姜姝尤看了一眼窗外,道:“小雀兒生來體弱多病,我帶她看了不少大夫,都說她娘胎帶弱,是先天不足之症,無法根治,我自诩讀過幾年書,上過幾年學堂,便自行研究起來。不過眼下還沒什麼頭緒,隻能漸漸摸索……”言及于此,她輕歎了一口氣,眉宇間多了幾分憂愁,輕聲喃喃道:“也不知這世間是否真有法子能醫好她。”
謝尋微一愣,她沒想到姜雀看起來活潑靈動,竟然先天不足,更沒想到姜姝尤能為了妹妹自學醫術到這種程度。她看了人偶半晌,旋即答道:“有的。我從前聽聞無妄山山腳的藥王谷能醫死人肉白骨,小雀兒的病想必也定然不在話下。”

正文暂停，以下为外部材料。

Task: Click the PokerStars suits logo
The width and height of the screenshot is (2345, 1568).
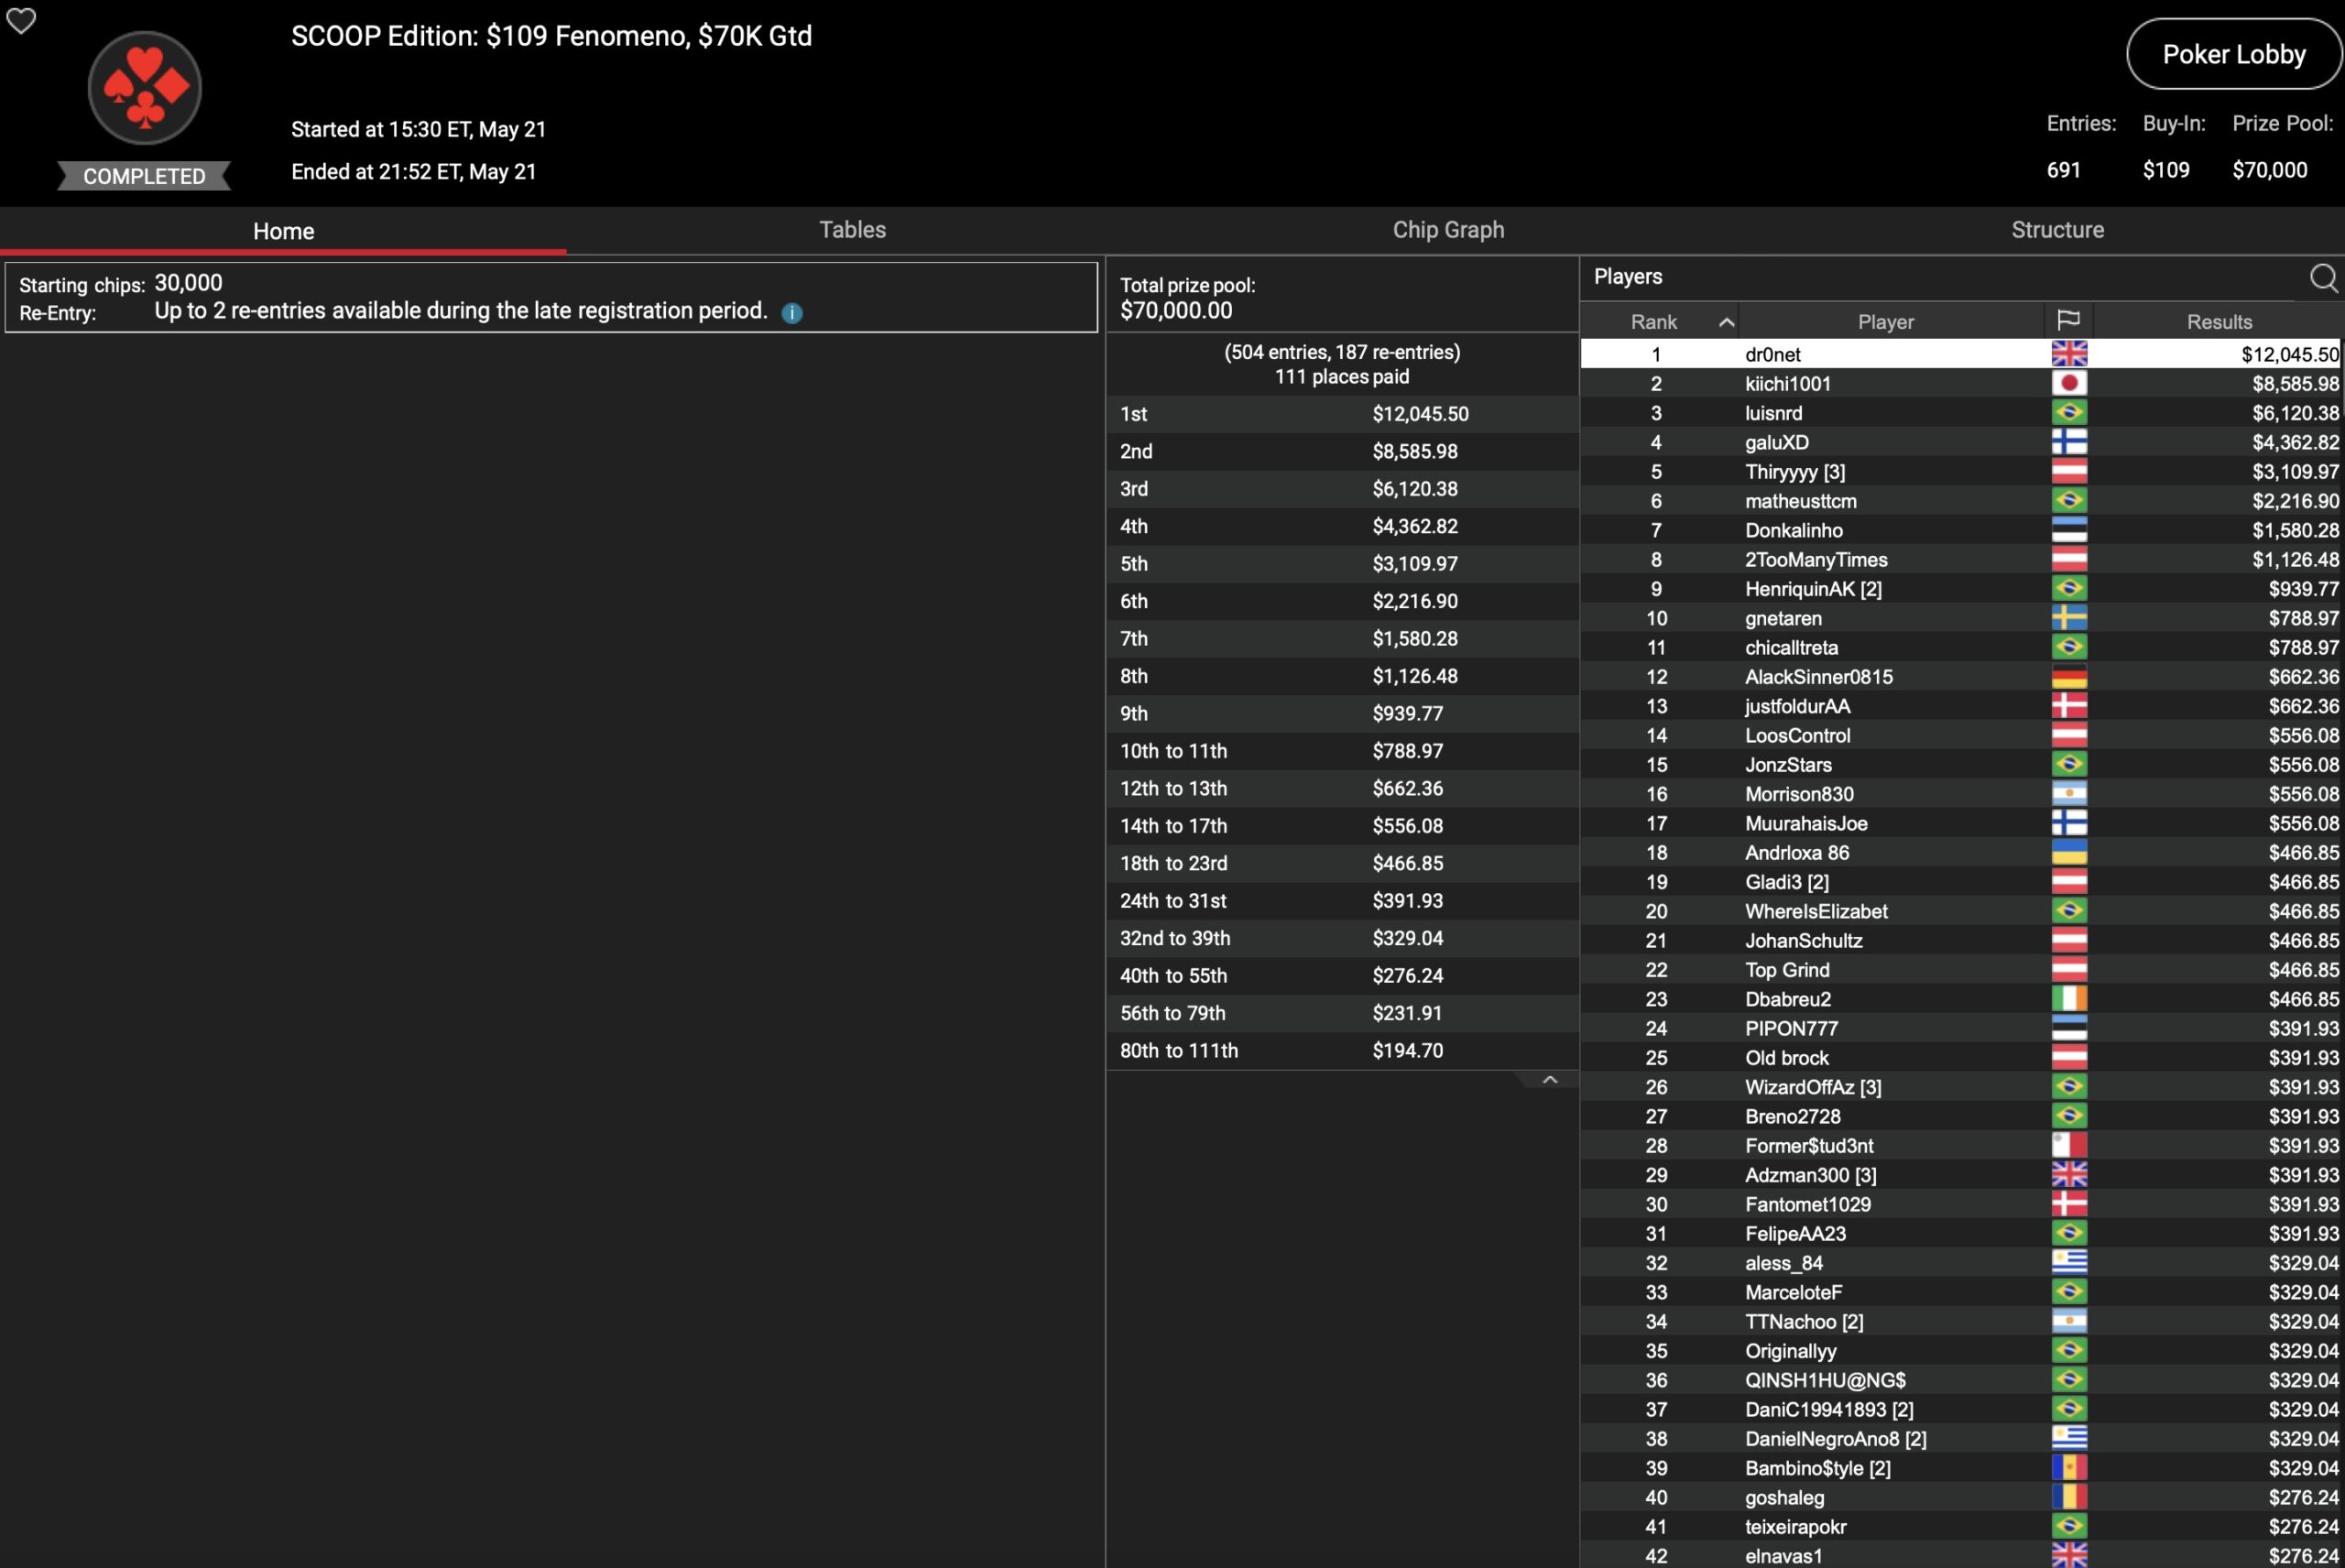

姜姝尤聞言莞爾一笑,道:“承你吉言,但願如此。”她拍拍謝尋微手中的衣物,又說道:“去換上吧。鄉野貧寒,衣裙質地也頗為粗糙,不過這些都是洗幹淨的,雖遠不如你那件柔軟……”
謝尋微低頭摸摸自己身上破損的衣衫,又摸摸手中帶着淡淡皂香的羅裙,忽然埋頭在衣物裡,深吸了一口氣。
她擡頭一笑:“謝謝,我真的很喜歡。”
金黃色的日光将二人的身影罩上一層暖暖的光暈,窗外樹枝沙沙作響,門前風鈴也随之叮叮咚咚,風暖天青,好似太初二十一年的夏日此際才真正開始。